## EXERCISE DESCRIPTION
The records below need to be repeated exactly, with every picture left out.

## Dataset entries

+---+

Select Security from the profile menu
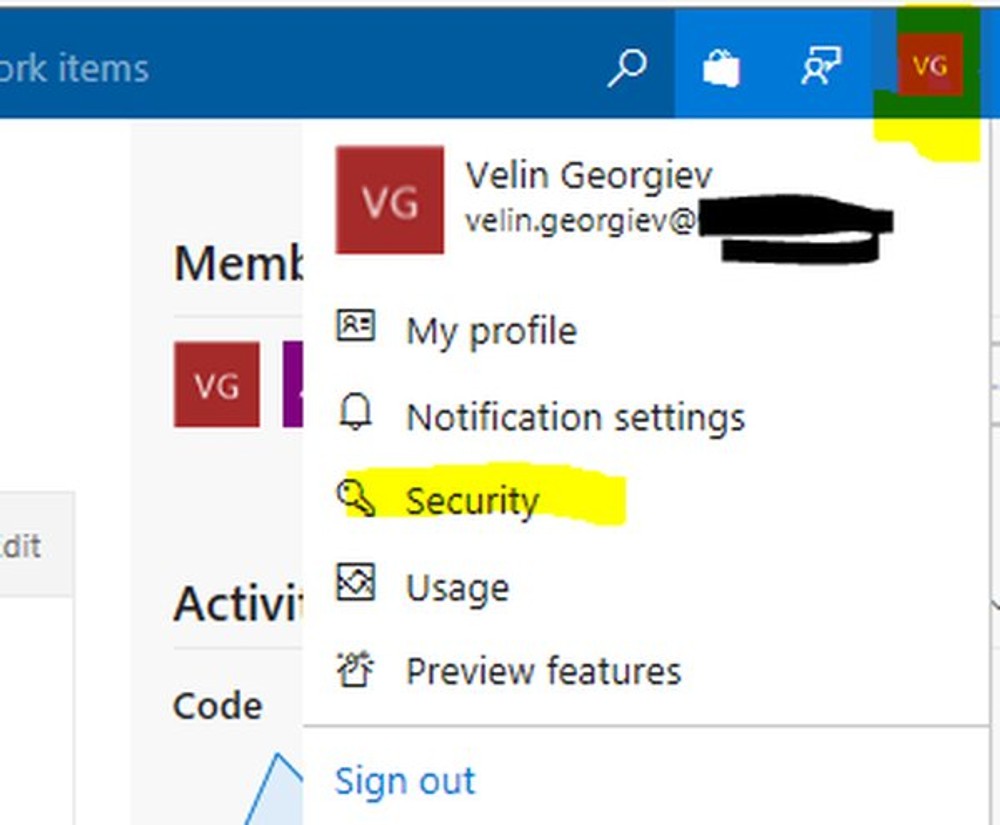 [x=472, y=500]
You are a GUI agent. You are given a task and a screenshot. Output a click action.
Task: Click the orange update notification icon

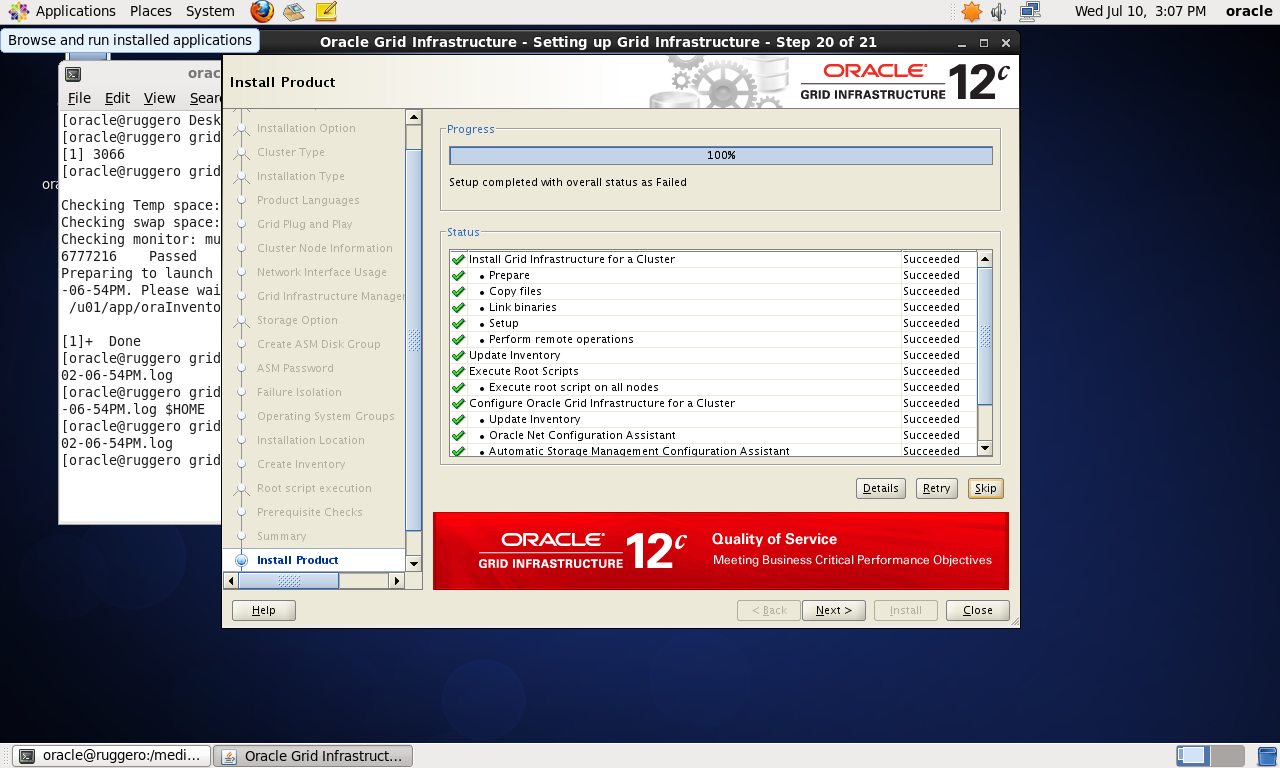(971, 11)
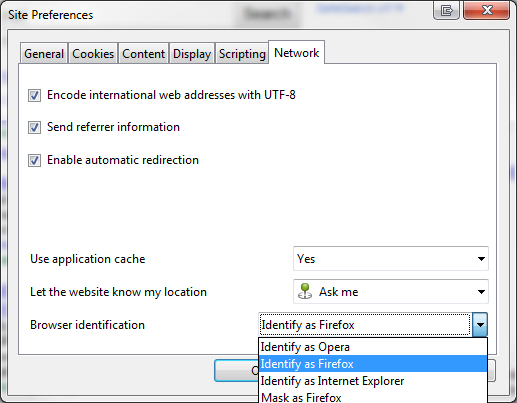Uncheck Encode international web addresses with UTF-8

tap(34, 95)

+---+

## YOUR SOLUTION
Select Security from the profile menu
 [x=472, y=500]
You are a GUI agent. You are given a task and a screenshot. Output a click action.
Task: Click the orange update notification icon

(971, 11)
Uncheck Encode international web addresses with UTF-8

tap(34, 95)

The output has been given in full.